── Data listing

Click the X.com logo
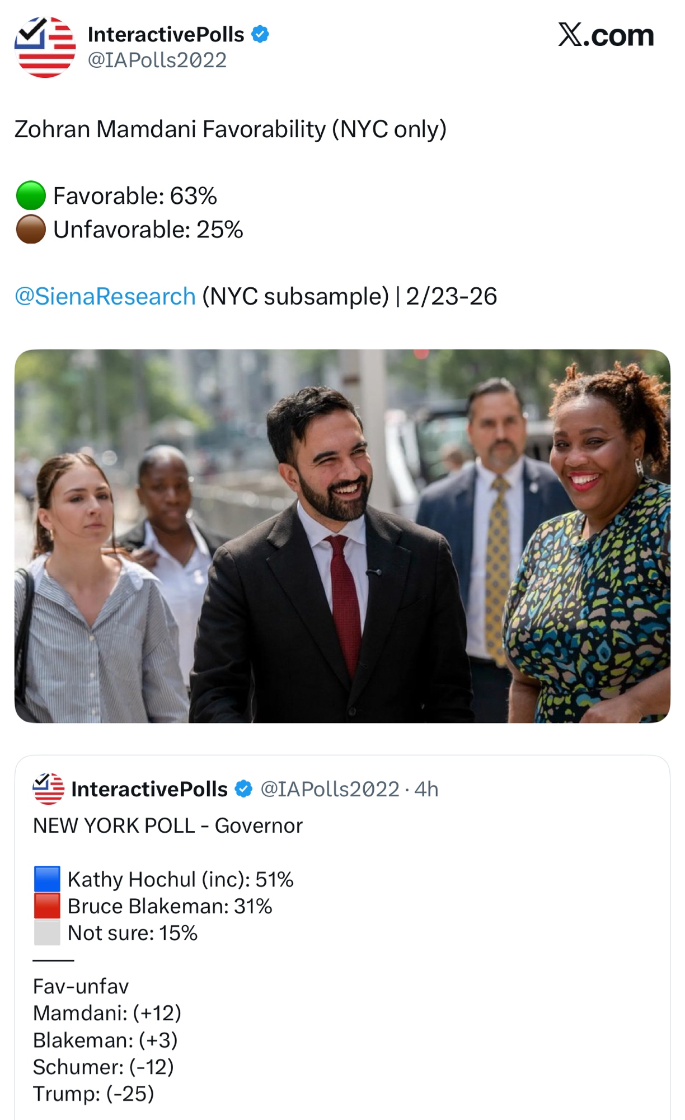The image size is (685, 1120). (x=606, y=35)
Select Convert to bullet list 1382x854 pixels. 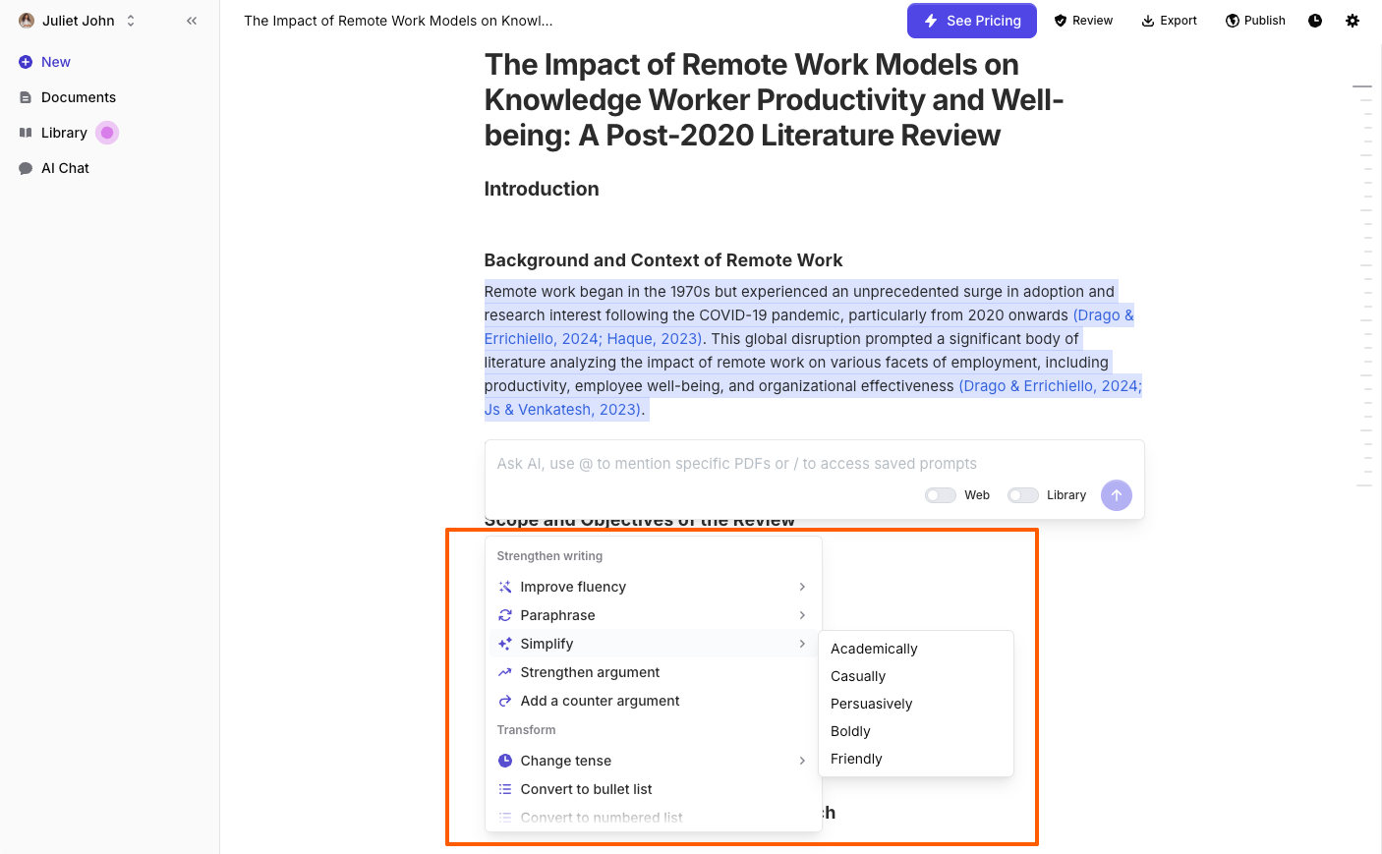[x=587, y=788]
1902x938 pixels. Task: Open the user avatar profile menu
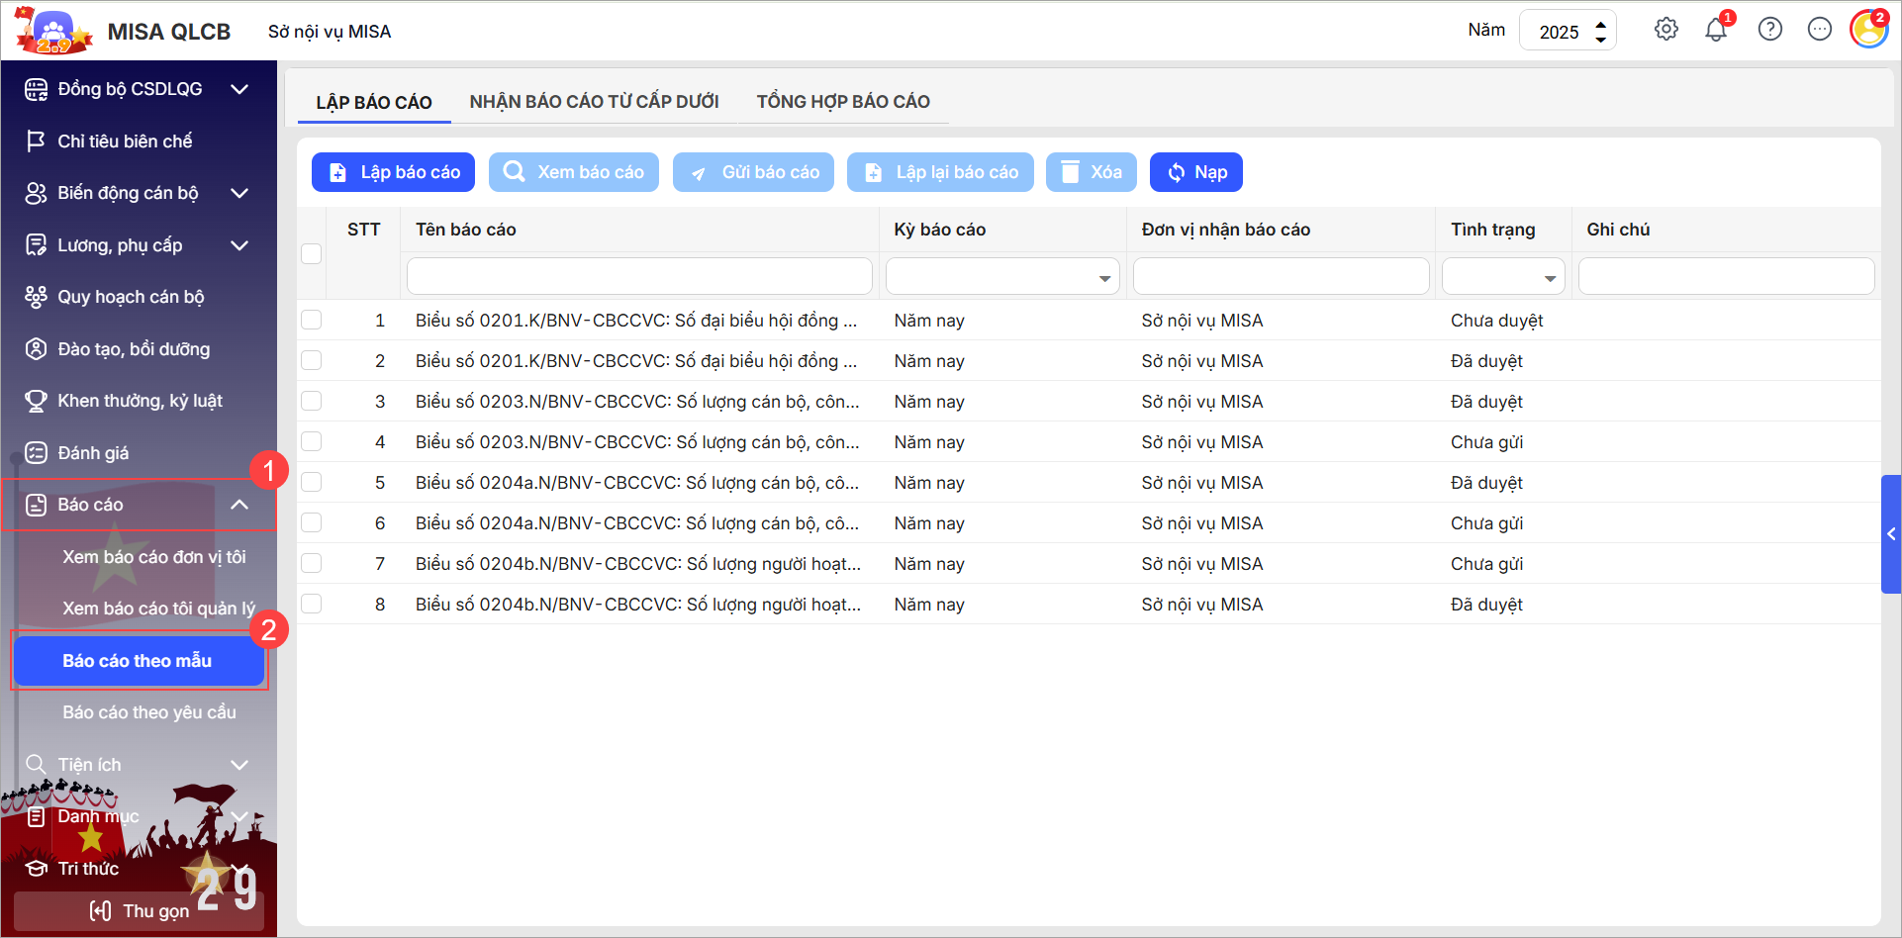point(1868,30)
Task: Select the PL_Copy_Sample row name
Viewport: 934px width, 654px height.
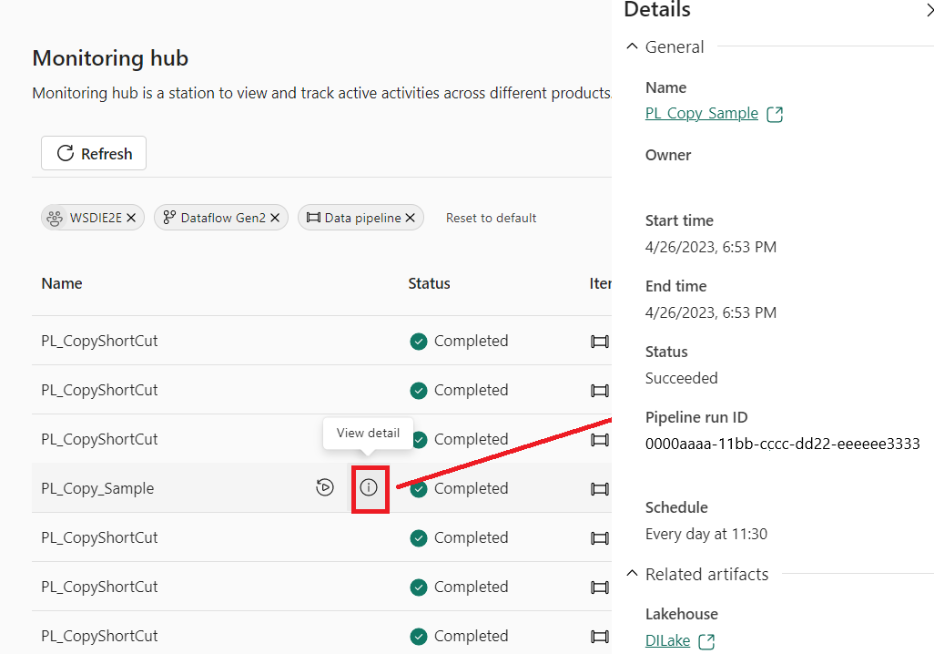Action: point(97,488)
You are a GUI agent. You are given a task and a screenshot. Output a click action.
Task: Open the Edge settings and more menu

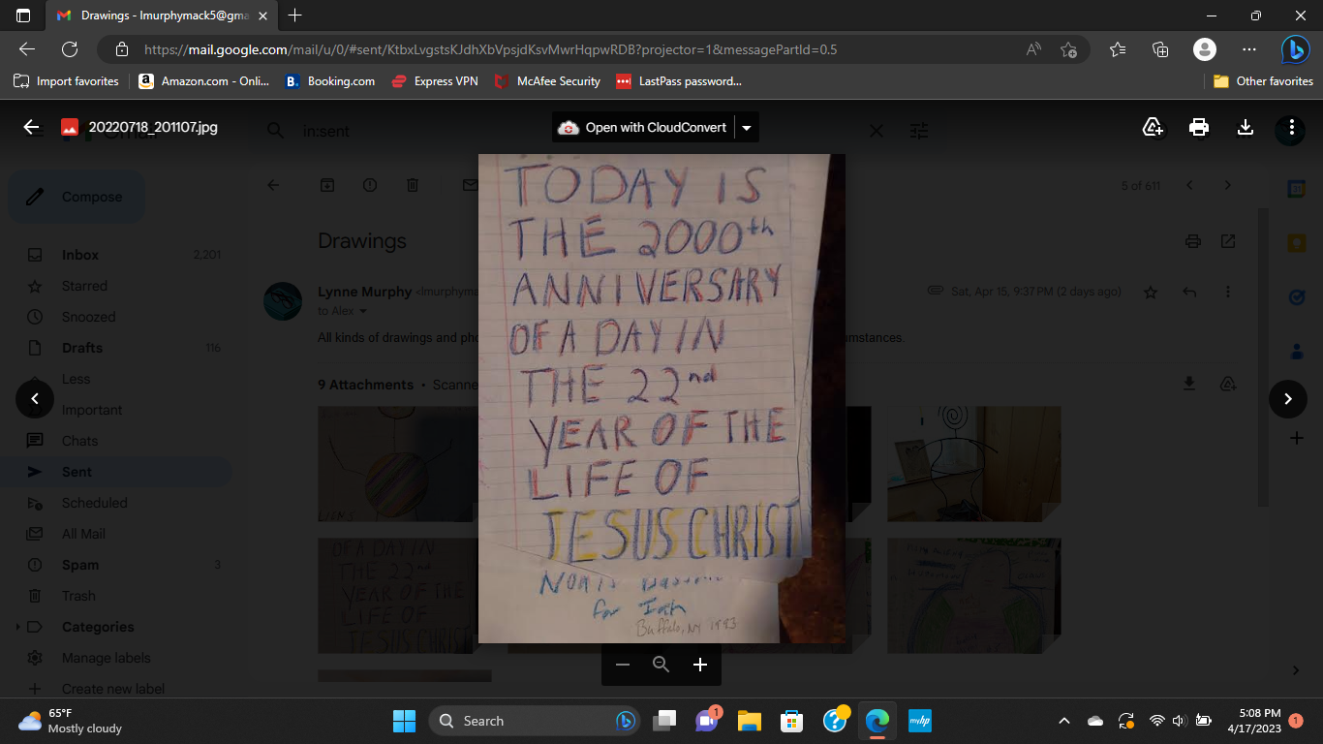pyautogui.click(x=1248, y=49)
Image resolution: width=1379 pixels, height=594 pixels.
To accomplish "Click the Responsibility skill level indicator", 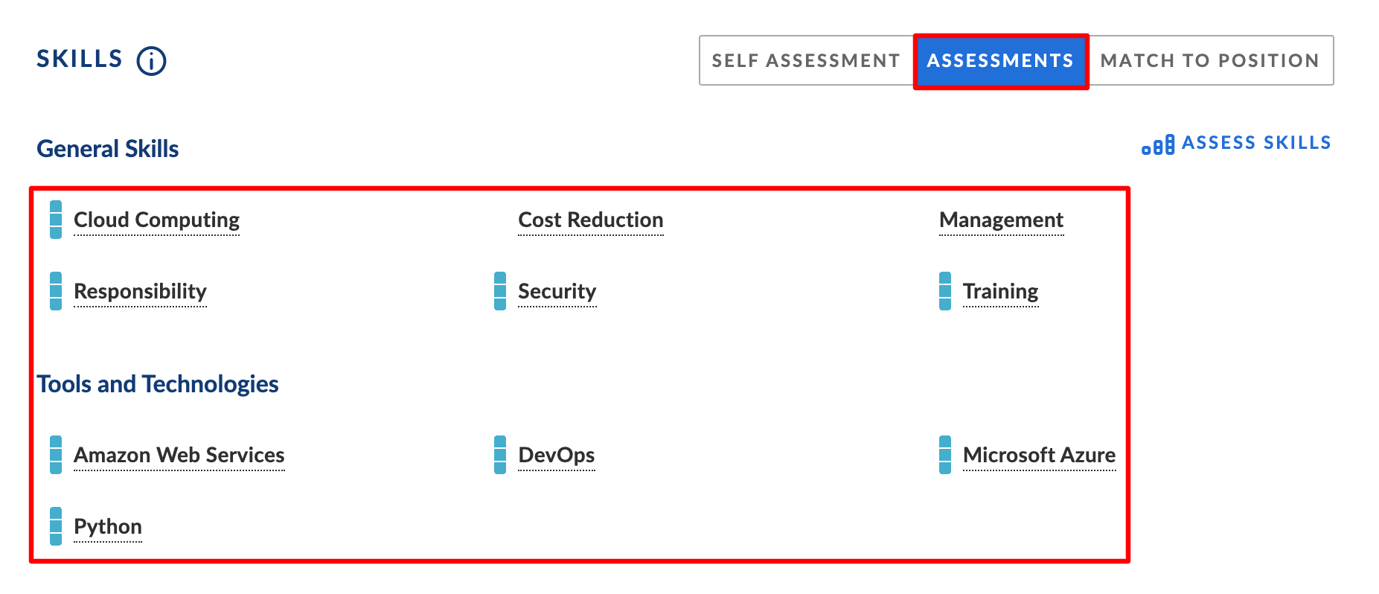I will (x=56, y=291).
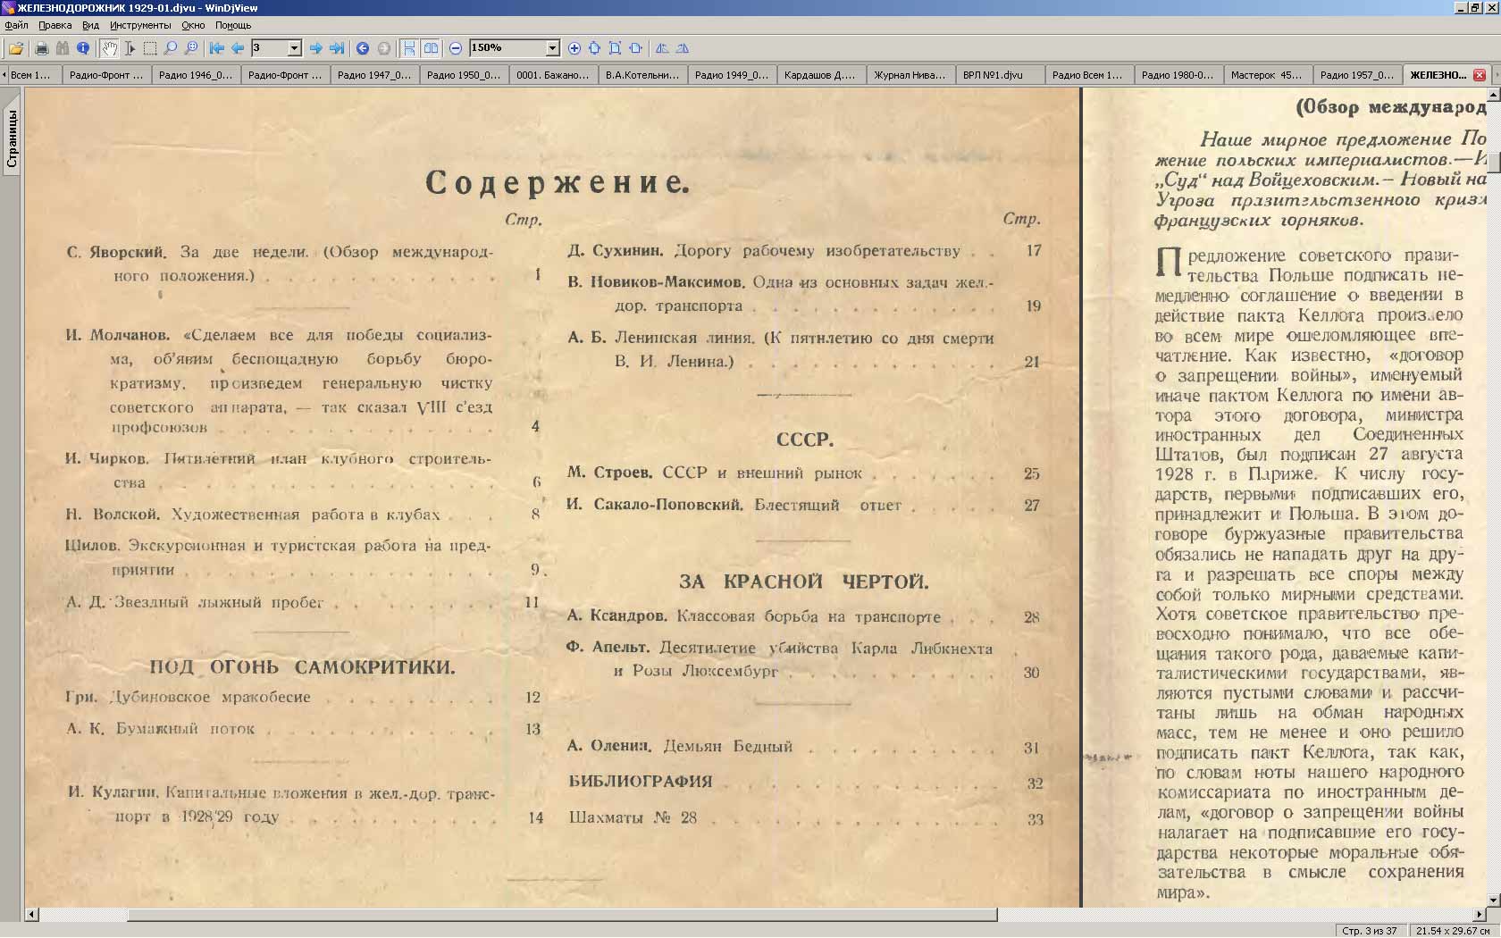Rotate the page left
Viewport: 1501px width, 938px height.
tap(662, 48)
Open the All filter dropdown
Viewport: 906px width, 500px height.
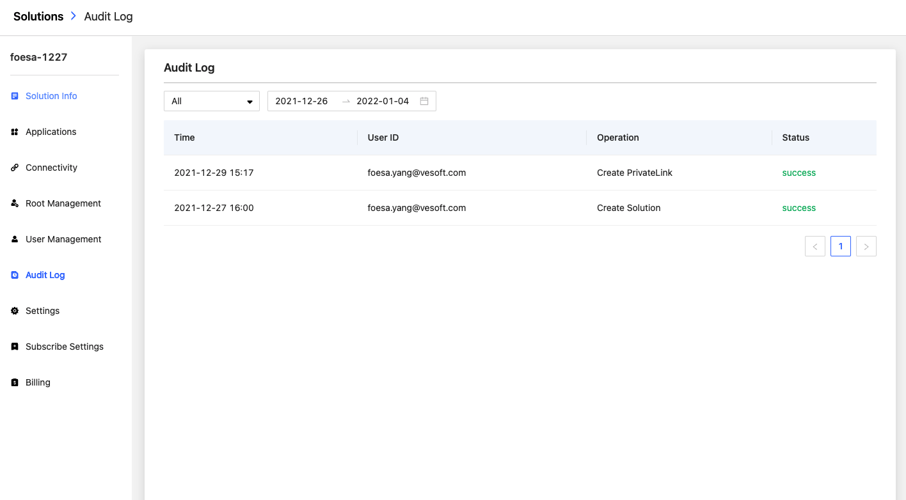point(212,101)
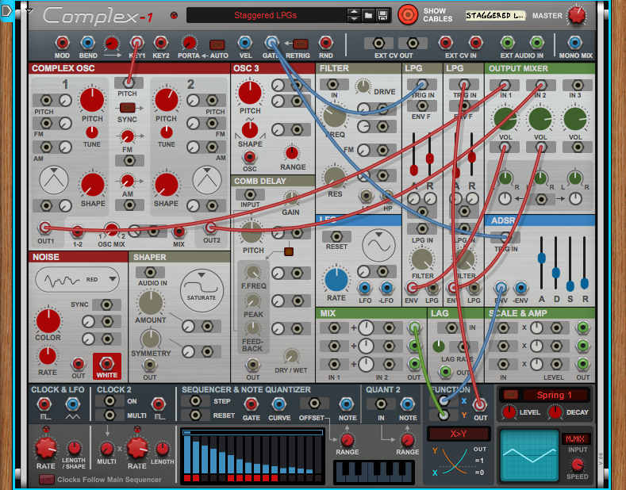Screen dimensions: 626x490
Task: Click the Show Cables button
Action: pyautogui.click(x=408, y=15)
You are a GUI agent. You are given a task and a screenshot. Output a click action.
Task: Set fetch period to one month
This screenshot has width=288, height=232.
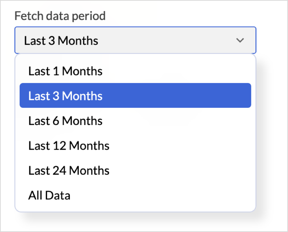point(66,71)
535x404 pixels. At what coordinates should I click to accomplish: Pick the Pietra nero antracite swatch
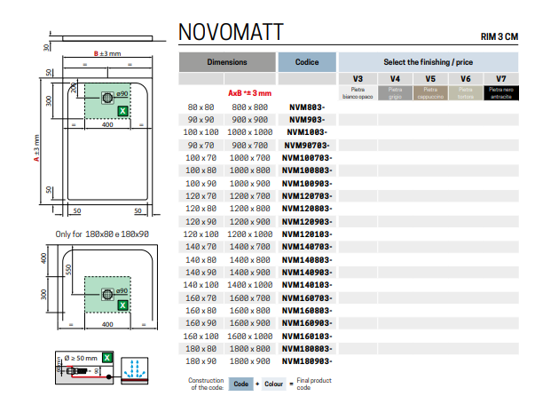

────

_Aim of the exercise_: The required output is the lines from the one containing "This screenshot has width=288, height=232." through the end of the data, printed exactly, with no pictures.

_Solution for this problem_:
This screenshot has width=288, height=232.
point(66,71)
535x404 pixels. At what coordinates should I click to accomplish: Pick the Pietra nero antracite swatch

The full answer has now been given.